4./21. Actor job_id/node_name wrong-as-written (high/medium) — INCORPORATED + CORRECTED. Verified zero job_id in actor.ts; backfill at :1855-1861; _emitNodeStatus uses node.name ?? node.type. §5 emit snippet now omits job_id and uses node.name; §15 open question resolved.

5./15./16. Browser path autosave + normalize gaps (critical/high) — INCORPORATED. Verified autoSaveAssets only in unified-websocket-runner; browser normalize only handles .result/.value (browserWorkflowRunner.ts:435-441, browserRunner.worker.ts:187-203). Added §8.5, Decision 9, touch-point #5, browser test, and rollout/§3 corrections.

6./7. (Duplicate of 4 from a second reviewer.) — Same correction; consolidated.

  1. Silent-scrub running placeholder (high) — INCORPORATED. §9 now gates both the generation_complete write and the per-frame running placeholder on isSilentJob; §13 test drives both halves per frame.

  2. _messages retention vs “authoritative for autosave” (medium) — INCORPORATED + CORRECTED. Verified MAX_RETAINED_MESSAGES=10_000 slice (:1697-1700) and that autosave reads the live relay, not _messages. Dropped the “authoritative for autosave” claim; §15 documents truncation + reconnect implications.
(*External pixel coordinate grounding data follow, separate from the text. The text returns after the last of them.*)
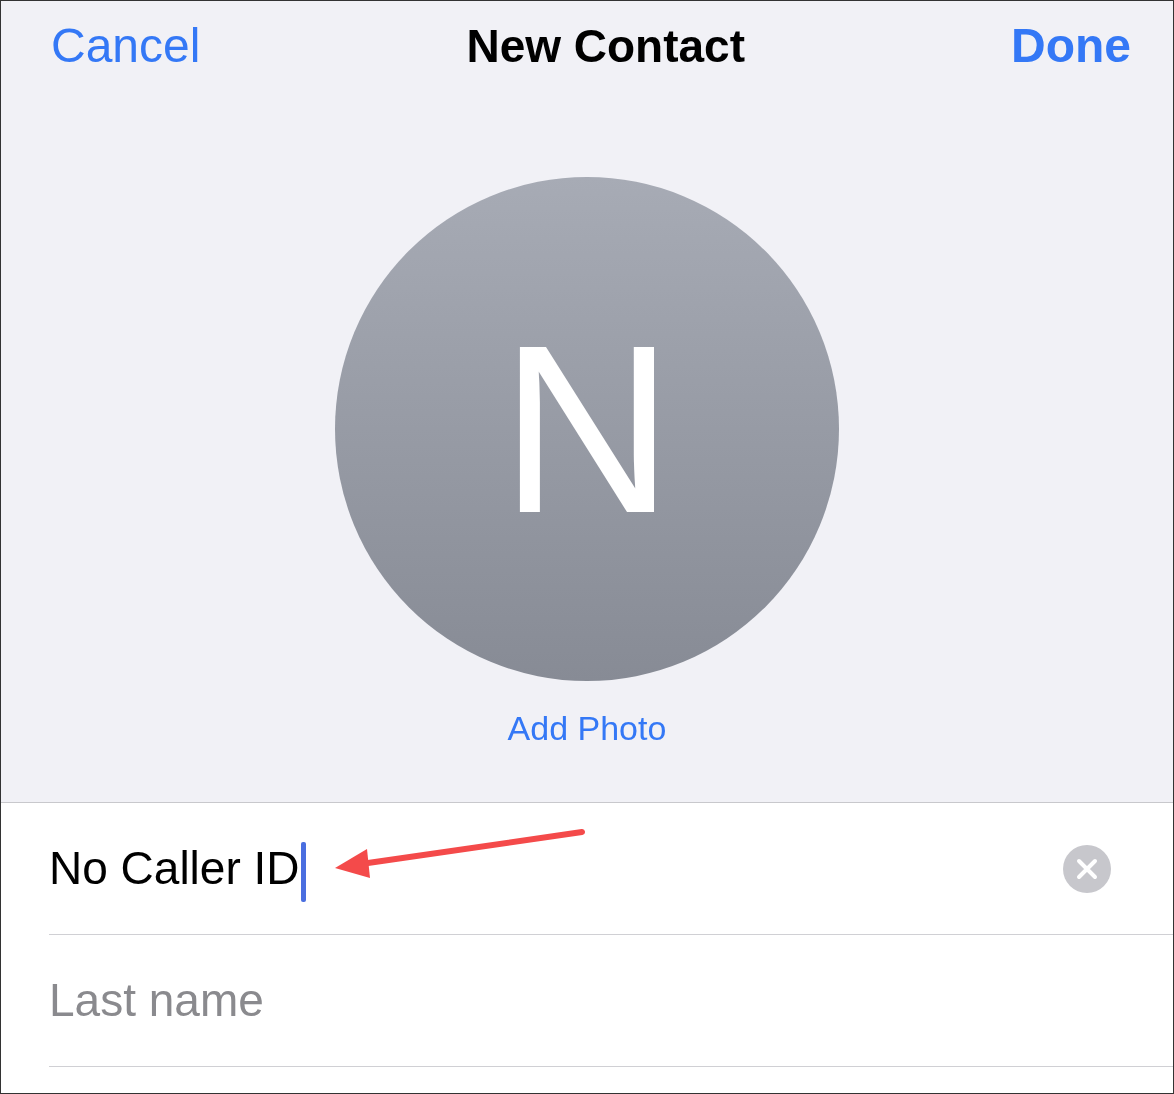 The image size is (1174, 1094). What do you see at coordinates (606, 46) in the screenshot?
I see `screen-title: New Contact` at bounding box center [606, 46].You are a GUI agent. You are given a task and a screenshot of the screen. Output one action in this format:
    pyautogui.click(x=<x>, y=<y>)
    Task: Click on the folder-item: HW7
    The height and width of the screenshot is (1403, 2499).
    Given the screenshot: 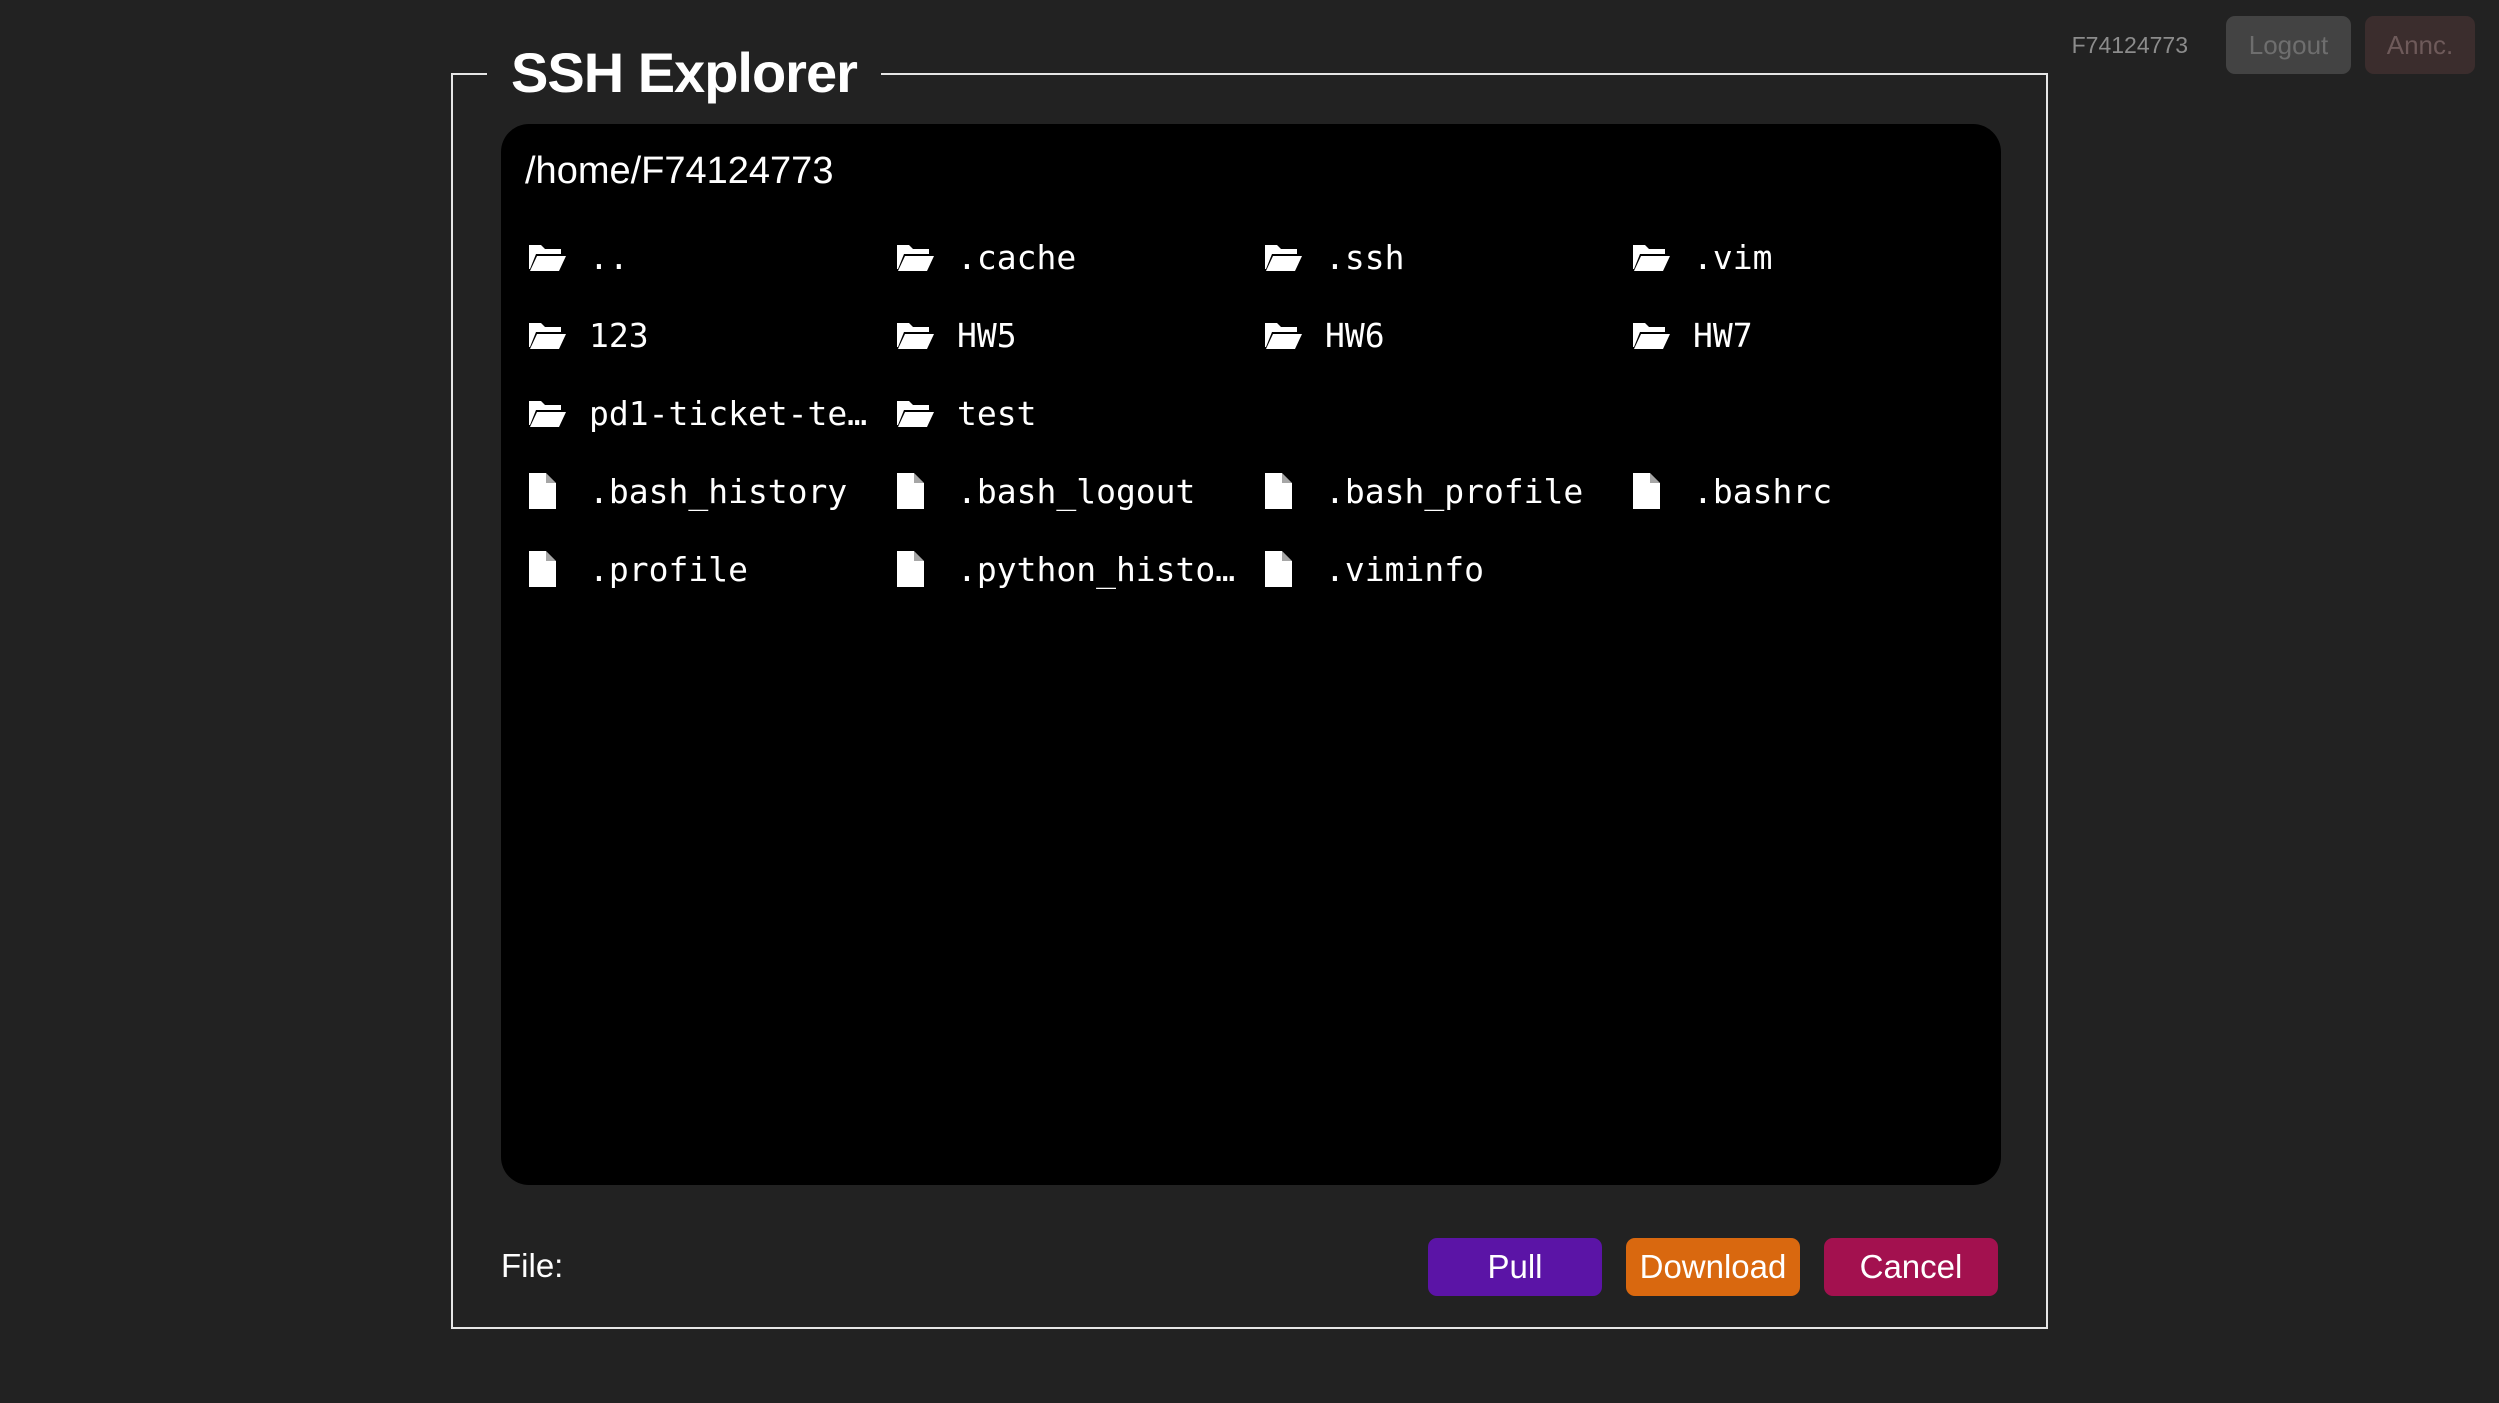 What is the action you would take?
    pyautogui.click(x=1815, y=335)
  3. Replay duplicate assets (medium) — INCORPORATED. Verified Asset has node_id/job_id but no index; guard is per-object. Added Decision 8 ((job_id, node_id, index) idempotency) and a fresh-object replay test.

  4. New-client/old-server skew (medium) — INCORPORATED. Verified web and websocket are lockstep 0.7.0-rc.23. §12 documents Electron lockstep vs remote-serve risk and the capability-probe mitigation.

12./13. Python streaming-output + streaming-input site coverage (high/medium) — INCORPORATED. Verified PythonNodeExecutor implements only process()/genProcess() (no run()), so site #5 is TS-only and Python streaming-input uses site #3. Verified the empty terminal result for execute.stream. §10 corrected; streaming-output multi-artifact scoped out.

Critical (mobile) — INCORPORATED (§8.6, Decision 10, touch-point #11). Critical (timeline/sketch) — INCORPORATED (§8.8, touch-point #9). Verified the selectedOutputNodeId/jobOutputs/extractAssetId/fail-job pattern. High (browser worker) — INCORPORATED (folded into §8.5). High (mini-apps) — INCORPORATED (§8.9, touch-point #10). Verified result tiles built entirely from output_update. High (browser autosave) — INCORPORATED (Decision 9, §15). Medium (CLI) — INCORPORATED (§8.11, Decision 12, touch-point #12). Medium (chat generation) — INCORPORATED (§8.10, Decision 11). Medium (constant/input leak) — INCORPORATED (Decision 7). Verified the skipResult set (actor.ts:437-439) and reconciled the result-read rules. Medium (setOutputResult call sites) — INCORPORATED (§8.7, Decision 4). Verified 4 runtime call sites + 1 doc comment.

No findings were dropped as wrong; the two that were partially wrong (the double-save rationale and the _messages-authoritative claim) are corrected in-body rather than silently removed.